══ Data shown

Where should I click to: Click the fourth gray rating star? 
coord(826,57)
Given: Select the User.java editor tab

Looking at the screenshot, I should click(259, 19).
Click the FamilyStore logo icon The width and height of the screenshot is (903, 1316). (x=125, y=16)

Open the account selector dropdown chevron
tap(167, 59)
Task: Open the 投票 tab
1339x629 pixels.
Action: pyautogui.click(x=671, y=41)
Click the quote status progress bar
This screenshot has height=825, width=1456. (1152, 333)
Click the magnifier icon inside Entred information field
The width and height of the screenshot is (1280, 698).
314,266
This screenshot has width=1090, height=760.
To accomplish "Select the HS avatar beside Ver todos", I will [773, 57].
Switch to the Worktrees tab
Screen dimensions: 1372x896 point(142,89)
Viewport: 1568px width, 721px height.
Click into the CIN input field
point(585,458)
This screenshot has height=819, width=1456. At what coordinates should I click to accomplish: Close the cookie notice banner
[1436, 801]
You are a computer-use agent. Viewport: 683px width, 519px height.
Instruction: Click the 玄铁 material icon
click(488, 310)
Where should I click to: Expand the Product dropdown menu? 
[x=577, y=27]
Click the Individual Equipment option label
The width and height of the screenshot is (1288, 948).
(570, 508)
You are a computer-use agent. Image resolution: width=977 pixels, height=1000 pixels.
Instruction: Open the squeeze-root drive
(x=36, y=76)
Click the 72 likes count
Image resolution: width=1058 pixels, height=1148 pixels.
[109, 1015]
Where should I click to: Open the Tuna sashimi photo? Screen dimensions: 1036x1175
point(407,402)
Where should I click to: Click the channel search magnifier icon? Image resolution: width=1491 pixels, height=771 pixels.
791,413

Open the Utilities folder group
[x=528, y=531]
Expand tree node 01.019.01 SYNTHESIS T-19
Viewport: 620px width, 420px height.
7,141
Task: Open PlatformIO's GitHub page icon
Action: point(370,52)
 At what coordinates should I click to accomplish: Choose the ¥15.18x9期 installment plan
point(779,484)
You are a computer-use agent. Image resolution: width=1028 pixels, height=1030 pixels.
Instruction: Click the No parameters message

════

# Task goal:
Rewrite all the lines above as a numbered list, skipping any blank lines.

# Response for this exercise:
1. Where should I click to: Click the fourth gray rating star? 
2. coord(826,57)
3. Given: Select the User.java editor tab
4. Looking at the screenshot, I should click(259, 19).
5. Click the FamilyStore logo icon The width and height of the screenshot is (903, 1316). (x=125, y=16)
6. Open the account selector dropdown chevron
7. tap(167, 59)
8. Task: Open the 投票 tab
9. 1339x629 pixels.
10. Action: pyautogui.click(x=671, y=41)
11. Click the quote status progress bar
12. This screenshot has height=825, width=1456. (1152, 333)
13. Click the magnifier icon inside Entred information field
14. The width and height of the screenshot is (1280, 698).
15. 314,266
16. This screenshot has width=1090, height=760.
17. To accomplish "Select the HS avatar beside Ver todos", I will [773, 57].
18. Switch to the Worktrees tab
19. Screen dimensions: 1372x896 point(142,89)
20. Viewport: 1568px width, 721px height.
21. Click into the CIN input field
22. point(585,458)
23. This screenshot has height=819, width=1456. At what coordinates should I click to accomplish: Close the cookie notice banner
24. [1436, 801]
25. You are a computer-use agent. Viewport: 683px width, 519px height.
26. Instruction: Click the 玄铁 material icon
27. click(488, 310)
28. Where should I click to: Expand the Product dropdown menu? 
29. [x=577, y=27]
30. Click the Individual Equipment option label
31. The width and height of the screenshot is (1288, 948).
32. (570, 508)
33. You are a computer-use agent. Image resolution: width=977 pixels, height=1000 pixels.
34. Instruction: Open the squeeze-root drive
35. (x=36, y=76)
36. Click the 72 likes count
37. Image resolution: width=1058 pixels, height=1148 pixels.
38. [109, 1015]
39. Where should I click to: Open the Tuna sashimi photo? Screen dimensions: 1036x1175
40. point(407,402)
41. Where should I click to: Click the channel search magnifier icon? Image resolution: width=1491 pixels, height=771 pixels.
42. 791,413
43. Open the Utilities folder group
44. [x=528, y=531]
45. Expand tree node 01.019.01 SYNTHESIS T-19
46. Viewport: 620px width, 420px height.
47. 7,141
48. Task: Open PlatformIO's GitHub page icon
49. Action: point(370,52)
50.  At what coordinates should I click to accomplish: Choose the ¥15.18x9期 installment plan
51. point(779,484)
52. You are a computer-use agent. Image resolution: width=1028 pixels, height=1030 pixels.
53. Instruction: Click the No parameters message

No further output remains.